Section: Research Program
Analysis of interconnected systems
The major questions considered are those of the characterization of the stability (also including the problems of sensitivity compared to the variations of the parameters) and the determination of stabilizing controllers of interconnected dynamic systems. In many situations, the dynamics of the interconnections can be naturally modelled by systems with delays (constant, distributed or time-varying delays) possibly of fractional order. In other cases, partial differential equations (PDE) models can be better represented or approximated by using systems with delays. Our expertise on this subject, on both time and frequency domain methods, allows us to challenge difficult problems (e.g. systems with an infinite number of unstable poles).
-
Robust stability of linear systems
Within an interconnection context, lots of phenomena are modelled directly or after an approximation by delay systems. These systems may have constant delays, time-varying delays, distributed delays
For various infinite-dimensional systems, particularly delay and fractional systems, input-output and time-domain methods are jointly developed in the team to characterize stability.
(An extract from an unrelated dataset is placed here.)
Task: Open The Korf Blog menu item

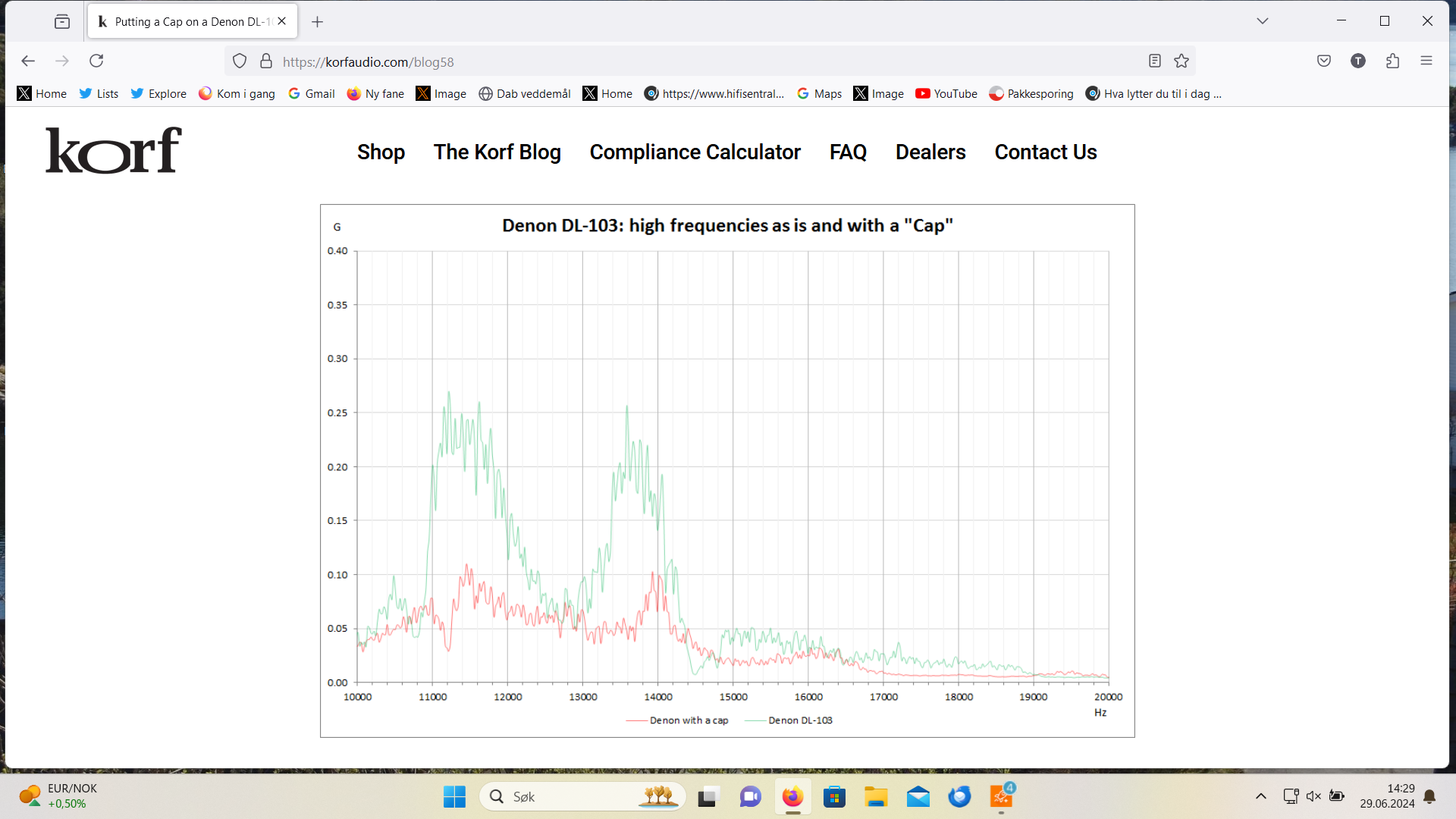Action: click(497, 152)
This research is developed at four levels: analytic approaches (-stability, BIBO-stablity, robust stability, robustness metrics) [1], [2], [6], [7], symbolic computation approaches (SOS methods are used for determining easy-to-check conditions which guarantee that the poles of a given linear system are not in the closed right half-plane, certified CAD techniques), numerical approaches (root-loci, continuation methods) and by means of softwares developed in the team [6], [7].
-
Robustness/fragility of biological systems
Deterministic biological models describing, for instance, species interactions, are frequently composed of equations with important disturbances and poorly known parameters. To evaluate the impact of the uncertainties, we use the techniques of designing of global strict Lyapunov functions or functional developed in the team.
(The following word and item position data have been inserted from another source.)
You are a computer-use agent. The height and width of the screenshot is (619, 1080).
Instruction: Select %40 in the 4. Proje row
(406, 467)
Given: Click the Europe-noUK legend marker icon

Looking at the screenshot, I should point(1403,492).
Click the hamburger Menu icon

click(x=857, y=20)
However, for other biological systems, the notion of robustness may be different and this question is still in its infancy (see, e.g. [57]). Unlike engineering problems where a major issue is to maintain stability in the presence of disturbances, a main issue here is to maintain the system response in the presence of disturbances. For instance, a biological network is required to keep its functioning in case of a failure of one of the nodes in the network. The team, which has a strong expertise in robustness for engineering problems, aims at contributing at the develpment of new robustness metrics in this biological context.